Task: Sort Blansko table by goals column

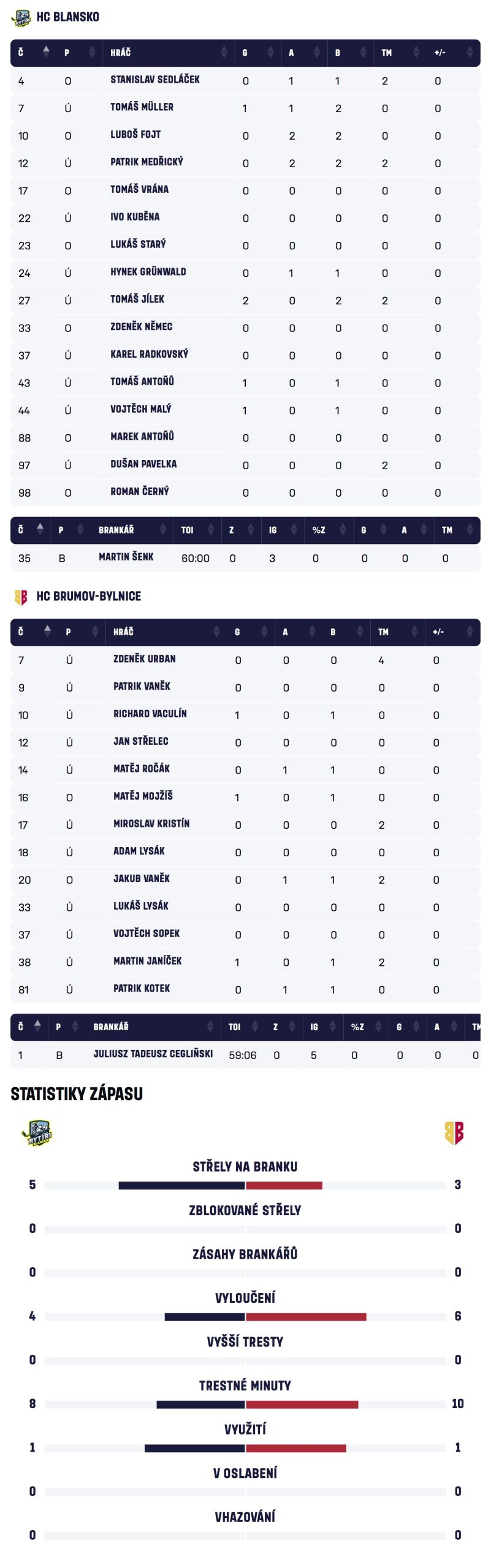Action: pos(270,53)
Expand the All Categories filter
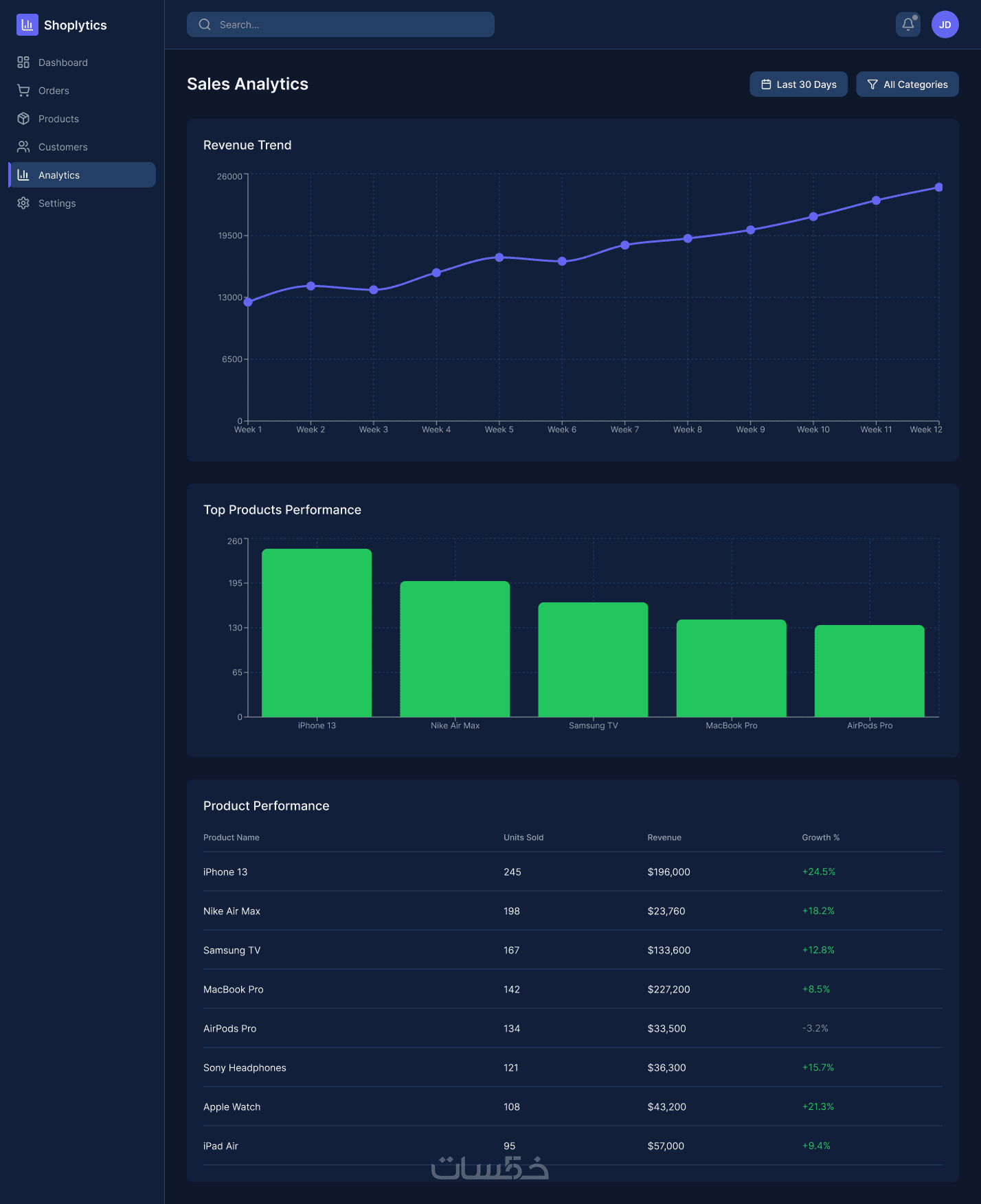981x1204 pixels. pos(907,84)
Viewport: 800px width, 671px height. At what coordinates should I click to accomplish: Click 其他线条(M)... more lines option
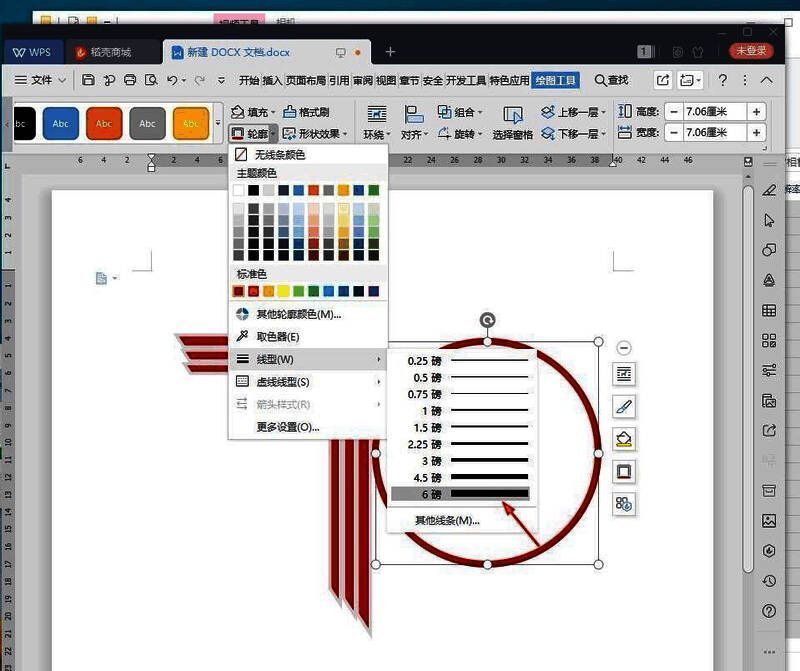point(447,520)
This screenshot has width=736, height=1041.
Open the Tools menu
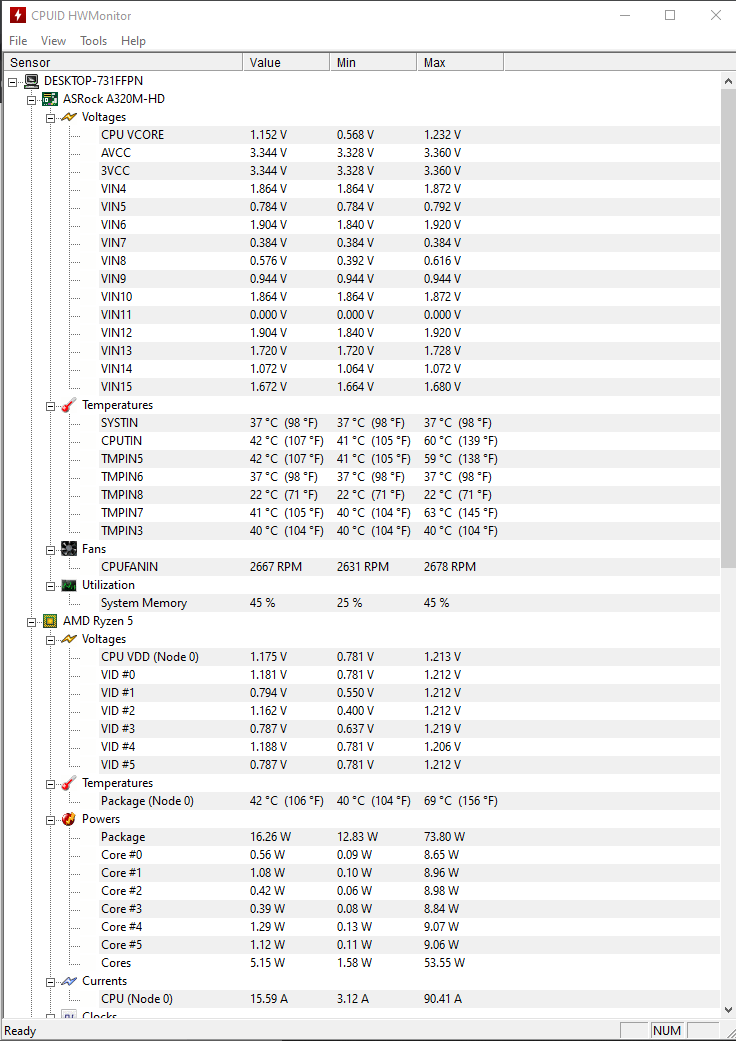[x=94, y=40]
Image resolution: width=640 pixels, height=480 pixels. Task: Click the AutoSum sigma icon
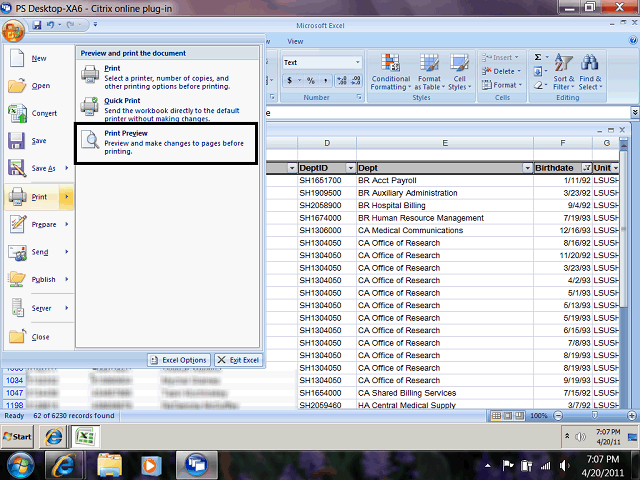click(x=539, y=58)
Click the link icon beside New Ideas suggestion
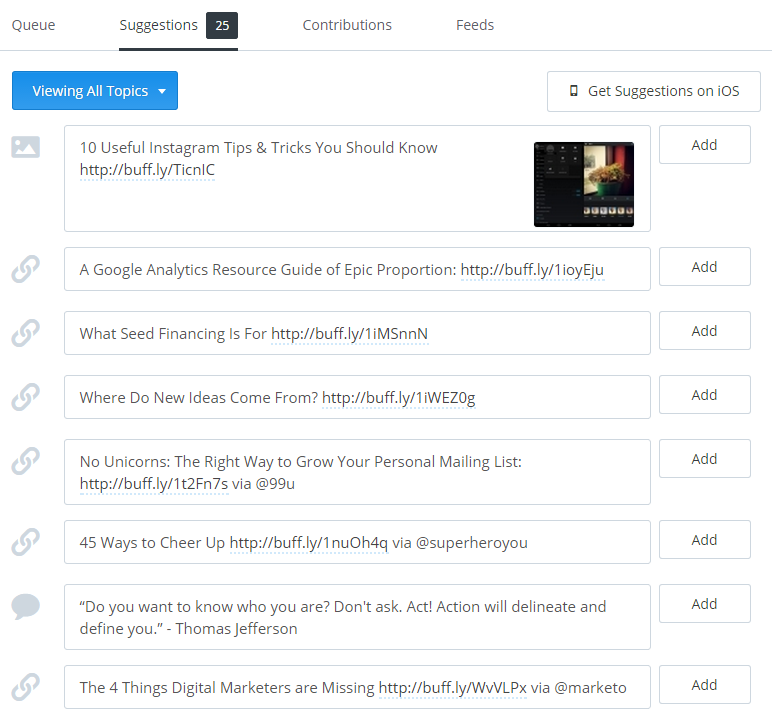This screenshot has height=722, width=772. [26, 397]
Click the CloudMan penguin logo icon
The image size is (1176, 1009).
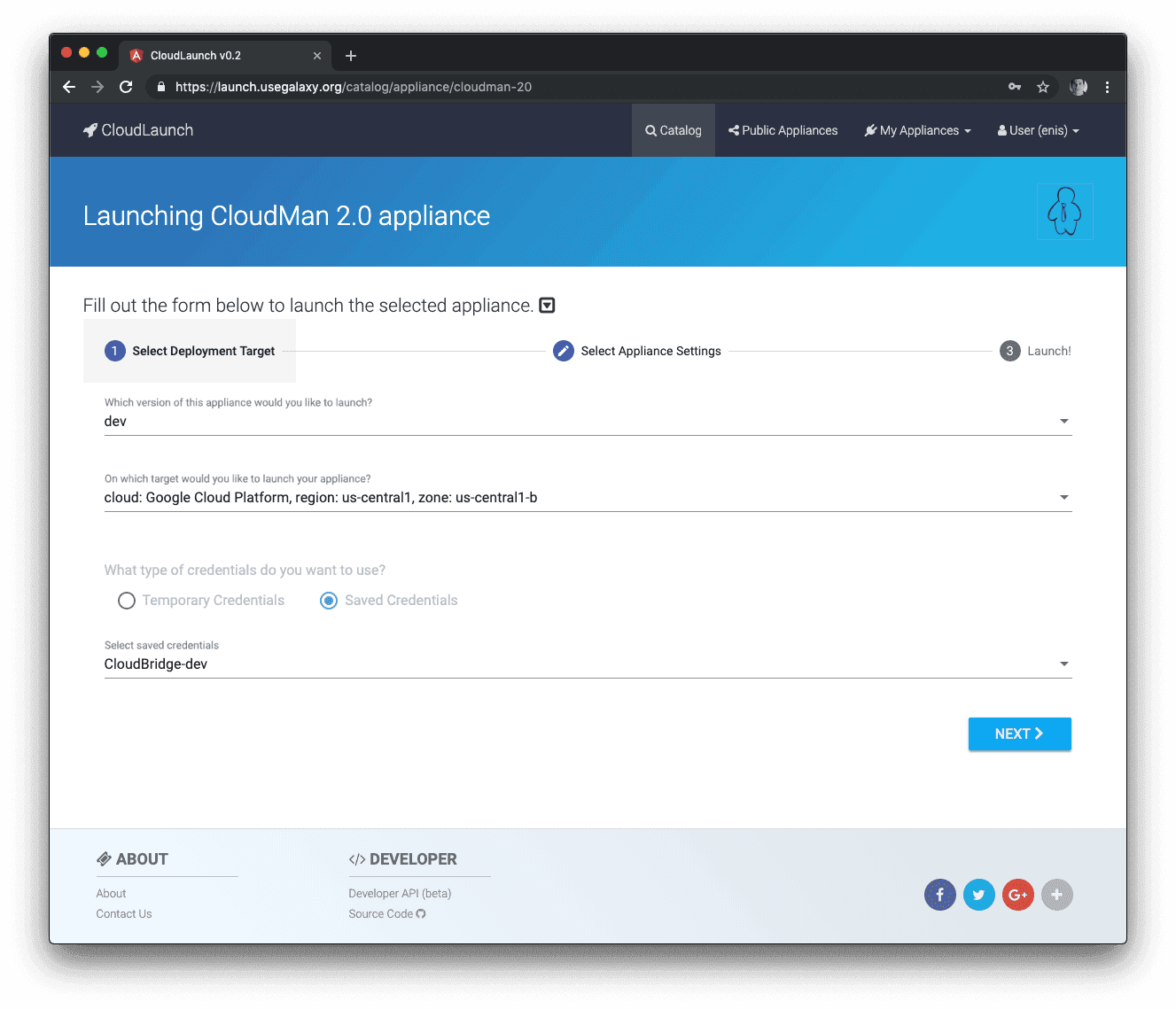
☆ ☆ ☆
Return the listing above unchanged, apart from dropping its pictures.

Task: Sort Blansko table by goals column

Action: pos(270,53)
Expand the All Categories filter
981x1204 pixels. pos(907,84)
Viewport: 800px width, 671px height. At what coordinates should I click to accomplish: Click 其他线条(M)... more lines option
point(447,520)
This screenshot has width=736, height=1041.
Open the Tools menu
[x=94, y=40]
Image resolution: width=640 pixels, height=480 pixels. Task: Click the AutoSum sigma icon
click(x=539, y=58)
Click the link icon beside New Ideas suggestion
This screenshot has height=722, width=772. [26, 397]
Click the CloudMan penguin logo icon
The image size is (1176, 1009).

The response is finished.